[Opening Selected extract section]

Defendant Maryland State Board of Education is not alleged to have discriminated against Plaintiffs at all. If anything, the State Board held the High School to account by deeming Shavonte's 504 Plan inadequate. It is not necessary to address the State Board's other arguments. The allegations against Dr. Hite and the County Board are similarly deficient. Plaintiffs' one-page complaint is devoid of any facts sufficient to allege that Shavonte was denied the benefits of a public program or activity due to discrimination on the basis of her disability. Disagreements about the sufficiency of accommodations, without more, are not sufficient. See Sellers, 141 F.3d at 528-29. Plaintiffs' brief and conclusory allegations do not state a claim.
IV. Conclusion
For the foregoing reasons, Defendants' motions to dismiss will be granted. A separate order will follow.

[Closing Selected extract section]
[Opening Listed records section]

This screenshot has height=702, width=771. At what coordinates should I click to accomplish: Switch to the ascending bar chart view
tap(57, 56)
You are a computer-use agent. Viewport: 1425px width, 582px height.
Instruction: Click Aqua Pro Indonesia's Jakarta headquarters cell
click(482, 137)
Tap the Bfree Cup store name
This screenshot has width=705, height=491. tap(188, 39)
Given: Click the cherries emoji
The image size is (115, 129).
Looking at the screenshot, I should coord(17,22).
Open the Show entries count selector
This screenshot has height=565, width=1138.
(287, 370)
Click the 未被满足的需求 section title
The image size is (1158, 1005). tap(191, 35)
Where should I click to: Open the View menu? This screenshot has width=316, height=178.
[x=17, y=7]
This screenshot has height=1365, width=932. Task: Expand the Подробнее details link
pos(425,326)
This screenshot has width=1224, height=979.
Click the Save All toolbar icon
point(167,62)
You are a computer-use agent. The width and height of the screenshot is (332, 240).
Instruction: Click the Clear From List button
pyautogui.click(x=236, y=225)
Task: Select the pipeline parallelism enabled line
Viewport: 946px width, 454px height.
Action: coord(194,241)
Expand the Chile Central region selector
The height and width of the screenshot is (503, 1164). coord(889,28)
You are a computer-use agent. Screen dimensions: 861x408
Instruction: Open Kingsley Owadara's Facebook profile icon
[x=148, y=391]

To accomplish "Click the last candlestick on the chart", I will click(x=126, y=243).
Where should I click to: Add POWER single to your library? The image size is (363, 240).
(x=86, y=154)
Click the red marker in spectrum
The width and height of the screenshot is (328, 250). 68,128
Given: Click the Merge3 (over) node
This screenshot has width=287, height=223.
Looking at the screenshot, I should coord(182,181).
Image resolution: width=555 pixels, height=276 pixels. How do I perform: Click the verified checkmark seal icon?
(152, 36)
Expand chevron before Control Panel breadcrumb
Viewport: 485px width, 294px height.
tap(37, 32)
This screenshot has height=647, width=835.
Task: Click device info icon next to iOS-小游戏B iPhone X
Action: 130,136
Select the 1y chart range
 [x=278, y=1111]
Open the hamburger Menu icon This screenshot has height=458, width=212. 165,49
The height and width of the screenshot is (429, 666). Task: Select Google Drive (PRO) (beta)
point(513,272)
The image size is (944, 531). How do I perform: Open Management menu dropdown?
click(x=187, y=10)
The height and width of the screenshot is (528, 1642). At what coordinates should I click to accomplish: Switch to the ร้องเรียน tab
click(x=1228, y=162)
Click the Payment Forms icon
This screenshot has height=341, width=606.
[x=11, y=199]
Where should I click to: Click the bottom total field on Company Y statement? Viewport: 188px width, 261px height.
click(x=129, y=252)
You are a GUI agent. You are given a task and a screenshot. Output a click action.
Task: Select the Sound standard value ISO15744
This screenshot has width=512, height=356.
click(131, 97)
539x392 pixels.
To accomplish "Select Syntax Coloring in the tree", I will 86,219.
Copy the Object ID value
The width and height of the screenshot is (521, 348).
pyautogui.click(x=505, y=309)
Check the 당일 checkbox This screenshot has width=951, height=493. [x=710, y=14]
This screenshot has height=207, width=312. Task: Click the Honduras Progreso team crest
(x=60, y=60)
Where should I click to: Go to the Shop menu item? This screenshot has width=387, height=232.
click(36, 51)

[Closing Listed records section]

> [Aim of the exercise] Transcribe the passage from the ruling on the motions to dismiss above, starting with "Defendant Maryland State" and going on through "order will follow.".

> [Output for this exercise]
Defendant Maryland State Board of Education is not alleged to have discriminated against Plaintiffs at all. If anything, the State Board held the High School to account by deeming Shavonte's 504 Plan inadequate. It is not necessary to address the State Board's other arguments. The allegations against Dr. Hite and the County Board are similarly deficient. Plaintiffs' one-page complaint is devoid of any facts sufficient to allege that Shavonte was denied the benefits of a public program or activity due to discrimination on the basis of her disability. Disagreements about the sufficiency of accommodations, without more, are not sufficient. See Sellers, 141 F.3d at 528-29. Plaintiffs' brief and conclusory allegations do not state a claim.
IV. Conclusion
For the foregoing reasons, Defendants' motions to dismiss will be granted. A separate order will follow.